### Brief
Every record below, from the first line to the last, is to be set down again exactly.

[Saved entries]
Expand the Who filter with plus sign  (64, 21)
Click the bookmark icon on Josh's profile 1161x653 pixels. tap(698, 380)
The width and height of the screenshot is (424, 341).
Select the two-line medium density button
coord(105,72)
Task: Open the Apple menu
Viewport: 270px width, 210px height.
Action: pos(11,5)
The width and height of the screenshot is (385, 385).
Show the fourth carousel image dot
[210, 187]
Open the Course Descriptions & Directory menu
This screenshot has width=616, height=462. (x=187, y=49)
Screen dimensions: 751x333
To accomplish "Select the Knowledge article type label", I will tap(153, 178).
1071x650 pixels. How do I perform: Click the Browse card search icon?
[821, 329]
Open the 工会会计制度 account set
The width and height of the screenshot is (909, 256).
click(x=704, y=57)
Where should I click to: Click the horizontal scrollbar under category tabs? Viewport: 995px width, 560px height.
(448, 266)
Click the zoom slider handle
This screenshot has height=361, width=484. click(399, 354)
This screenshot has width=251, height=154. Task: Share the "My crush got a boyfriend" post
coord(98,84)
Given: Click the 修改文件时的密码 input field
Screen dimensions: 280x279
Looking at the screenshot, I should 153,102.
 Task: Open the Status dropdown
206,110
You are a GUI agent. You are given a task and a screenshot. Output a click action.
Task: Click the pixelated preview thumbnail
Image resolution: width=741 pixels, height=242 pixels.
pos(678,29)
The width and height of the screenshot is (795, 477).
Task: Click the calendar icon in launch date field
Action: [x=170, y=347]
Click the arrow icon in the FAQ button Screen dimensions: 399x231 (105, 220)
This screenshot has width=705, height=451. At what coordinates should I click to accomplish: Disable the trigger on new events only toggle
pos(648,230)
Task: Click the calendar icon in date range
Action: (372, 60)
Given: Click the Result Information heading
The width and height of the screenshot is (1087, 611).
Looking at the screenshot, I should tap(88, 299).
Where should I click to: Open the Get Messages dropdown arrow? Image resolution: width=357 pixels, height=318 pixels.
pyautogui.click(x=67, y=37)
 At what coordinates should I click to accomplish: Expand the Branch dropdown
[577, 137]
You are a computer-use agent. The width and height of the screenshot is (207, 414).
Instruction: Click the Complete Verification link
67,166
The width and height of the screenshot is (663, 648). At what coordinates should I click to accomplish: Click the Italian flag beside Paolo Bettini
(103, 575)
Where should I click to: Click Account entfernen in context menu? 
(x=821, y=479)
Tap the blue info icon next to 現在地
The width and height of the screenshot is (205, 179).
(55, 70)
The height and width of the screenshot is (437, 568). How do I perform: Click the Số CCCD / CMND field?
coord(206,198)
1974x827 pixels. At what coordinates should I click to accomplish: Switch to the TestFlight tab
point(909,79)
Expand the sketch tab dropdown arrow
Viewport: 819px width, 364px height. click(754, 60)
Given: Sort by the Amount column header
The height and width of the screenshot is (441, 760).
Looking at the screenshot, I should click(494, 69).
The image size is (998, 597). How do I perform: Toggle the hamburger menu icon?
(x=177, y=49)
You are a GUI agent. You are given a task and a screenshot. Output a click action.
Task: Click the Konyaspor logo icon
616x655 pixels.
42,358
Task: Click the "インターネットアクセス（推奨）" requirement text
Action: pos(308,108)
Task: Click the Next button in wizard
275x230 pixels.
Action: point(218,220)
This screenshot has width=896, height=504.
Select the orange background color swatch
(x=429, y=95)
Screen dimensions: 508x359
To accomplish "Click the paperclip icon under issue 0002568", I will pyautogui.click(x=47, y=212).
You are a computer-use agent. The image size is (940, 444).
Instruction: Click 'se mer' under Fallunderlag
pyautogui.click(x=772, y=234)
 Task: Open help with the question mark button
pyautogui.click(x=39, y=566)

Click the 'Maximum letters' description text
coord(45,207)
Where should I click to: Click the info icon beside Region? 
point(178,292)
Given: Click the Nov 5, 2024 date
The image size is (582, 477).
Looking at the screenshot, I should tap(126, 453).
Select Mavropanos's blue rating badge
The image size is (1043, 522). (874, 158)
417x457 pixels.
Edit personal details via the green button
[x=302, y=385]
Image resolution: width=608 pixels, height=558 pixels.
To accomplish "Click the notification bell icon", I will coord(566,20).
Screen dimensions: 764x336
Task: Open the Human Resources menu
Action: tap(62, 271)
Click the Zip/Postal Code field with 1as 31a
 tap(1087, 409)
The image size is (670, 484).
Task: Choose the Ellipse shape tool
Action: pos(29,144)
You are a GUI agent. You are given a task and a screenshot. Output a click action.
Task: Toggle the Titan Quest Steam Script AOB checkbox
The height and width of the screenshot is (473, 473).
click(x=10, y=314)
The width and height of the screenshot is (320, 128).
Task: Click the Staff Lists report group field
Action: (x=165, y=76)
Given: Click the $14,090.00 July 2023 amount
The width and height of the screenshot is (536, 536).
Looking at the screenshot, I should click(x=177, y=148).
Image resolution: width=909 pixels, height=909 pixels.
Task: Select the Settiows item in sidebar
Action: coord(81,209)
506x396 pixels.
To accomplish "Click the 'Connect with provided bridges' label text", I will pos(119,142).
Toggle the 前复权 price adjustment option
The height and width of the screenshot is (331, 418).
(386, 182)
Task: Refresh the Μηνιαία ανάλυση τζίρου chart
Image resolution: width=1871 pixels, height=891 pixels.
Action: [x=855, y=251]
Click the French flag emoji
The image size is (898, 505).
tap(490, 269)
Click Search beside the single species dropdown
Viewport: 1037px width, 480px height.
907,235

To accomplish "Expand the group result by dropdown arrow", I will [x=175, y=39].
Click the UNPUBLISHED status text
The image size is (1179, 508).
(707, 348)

### Response to this task
Expand the Who filter with plus sign  (64, 21)
Click the bookmark icon on Josh's profile 1161x653 pixels. tap(698, 380)
The width and height of the screenshot is (424, 341).
Select the two-line medium density button
coord(105,72)
Task: Open the Apple menu
Viewport: 270px width, 210px height.
Action: pos(11,5)
The width and height of the screenshot is (385, 385).
Show the fourth carousel image dot
[210, 187]
Open the Course Descriptions & Directory menu
This screenshot has width=616, height=462. (x=187, y=49)
Screen dimensions: 751x333
To accomplish "Select the Knowledge article type label", I will tap(153, 178).
1071x650 pixels. How do I perform: Click the Browse card search icon?
[821, 329]
Open the 工会会计制度 account set
The width and height of the screenshot is (909, 256).
click(x=704, y=57)
Where should I click to: Click the horizontal scrollbar under category tabs? Viewport: 995px width, 560px height.
(448, 266)
Click the zoom slider handle
This screenshot has height=361, width=484. click(399, 354)
This screenshot has width=251, height=154. Task: Share the "My crush got a boyfriend" post
coord(98,84)
Given: Click the 修改文件时的密码 input field
Screen dimensions: 280x279
Looking at the screenshot, I should 153,102.
 Task: Open the Status dropdown
206,110
You are a GUI agent. You are given a task and a screenshot. Output a click action.
Task: Click the pixelated preview thumbnail
Image resolution: width=741 pixels, height=242 pixels.
pos(678,29)
The width and height of the screenshot is (795, 477).
Task: Click the calendar icon in launch date field
Action: [x=170, y=347]
Click the arrow icon in the FAQ button Screen dimensions: 399x231 (105, 220)
This screenshot has width=705, height=451. At what coordinates should I click to accomplish: Disable the trigger on new events only toggle
pos(648,230)
Task: Click the calendar icon in date range
Action: (372, 60)
Given: Click the Result Information heading
The width and height of the screenshot is (1087, 611).
Looking at the screenshot, I should tap(88, 299).
Where should I click to: Open the Get Messages dropdown arrow? Image resolution: width=357 pixels, height=318 pixels.
pyautogui.click(x=67, y=37)
 At what coordinates should I click to accomplish: Expand the Branch dropdown
[577, 137]
You are a computer-use agent. The width and height of the screenshot is (207, 414).
Instruction: Click the Complete Verification link
67,166
The width and height of the screenshot is (663, 648). At what coordinates should I click to accomplish: Click the Italian flag beside Paolo Bettini
(103, 575)
Where should I click to: Click Account entfernen in context menu? 
(x=821, y=479)
Tap the blue info icon next to 現在地
The width and height of the screenshot is (205, 179).
(55, 70)
The height and width of the screenshot is (437, 568). How do I perform: Click the Số CCCD / CMND field?
coord(206,198)
1974x827 pixels. At what coordinates should I click to accomplish: Switch to the TestFlight tab
point(909,79)
Expand the sketch tab dropdown arrow
Viewport: 819px width, 364px height. click(754, 60)
Given: Sort by the Amount column header
The height and width of the screenshot is (441, 760).
Looking at the screenshot, I should click(494, 69).
The image size is (998, 597). How do I perform: Toggle the hamburger menu icon?
(x=177, y=49)
You are a GUI agent. You are given a task and a screenshot. Output a click action.
Task: Click the Konyaspor logo icon
616x655 pixels.
42,358
Task: Click the "インターネットアクセス（推奨）" requirement text
Action: pos(308,108)
Task: Click the Next button in wizard
275x230 pixels.
Action: point(218,220)
This screenshot has width=896, height=504.
Select the orange background color swatch
(x=429, y=95)
Screen dimensions: 508x359
To accomplish "Click the paperclip icon under issue 0002568", I will pyautogui.click(x=47, y=212).
You are a computer-use agent. The image size is (940, 444).
Instruction: Click 'se mer' under Fallunderlag
pyautogui.click(x=772, y=234)
 Task: Open help with the question mark button
pyautogui.click(x=39, y=566)

Click the 'Maximum letters' description text
coord(45,207)
Where should I click to: Click the info icon beside Region? 
point(178,292)
Given: Click the Nov 5, 2024 date
The image size is (582, 477).
Looking at the screenshot, I should tap(126, 453).
Select Mavropanos's blue rating badge
The image size is (1043, 522). (874, 158)
417x457 pixels.
Edit personal details via the green button
[x=302, y=385]
Image resolution: width=608 pixels, height=558 pixels.
To accomplish "Click the notification bell icon", I will coord(566,20).
Screen dimensions: 764x336
Task: Open the Human Resources menu
Action: tap(62, 271)
Click the Zip/Postal Code field with 1as 31a
 tap(1087, 409)
The image size is (670, 484).
Task: Choose the Ellipse shape tool
Action: pos(29,144)
You are a GUI agent. You are given a task and a screenshot. Output a click action.
Task: Toggle the Titan Quest Steam Script AOB checkbox
The height and width of the screenshot is (473, 473).
click(x=10, y=314)
The width and height of the screenshot is (320, 128).
Task: Click the Staff Lists report group field
Action: (x=165, y=76)
Given: Click the $14,090.00 July 2023 amount
The width and height of the screenshot is (536, 536).
Looking at the screenshot, I should click(x=177, y=148).
Image resolution: width=909 pixels, height=909 pixels.
Task: Select the Settiows item in sidebar
Action: coord(81,209)
506x396 pixels.
To accomplish "Click the 'Connect with provided bridges' label text", I will pos(119,142).
Toggle the 前复权 price adjustment option
The height and width of the screenshot is (331, 418).
(386, 182)
Task: Refresh the Μηνιαία ανάλυση τζίρου chart
Image resolution: width=1871 pixels, height=891 pixels.
Action: [x=855, y=251]
Click the French flag emoji
The image size is (898, 505).
tap(490, 269)
Click Search beside the single species dropdown
Viewport: 1037px width, 480px height.
907,235

To accomplish "Expand the group result by dropdown arrow", I will [x=175, y=39].
Click the UNPUBLISHED status text
The image size is (1179, 508).
(707, 348)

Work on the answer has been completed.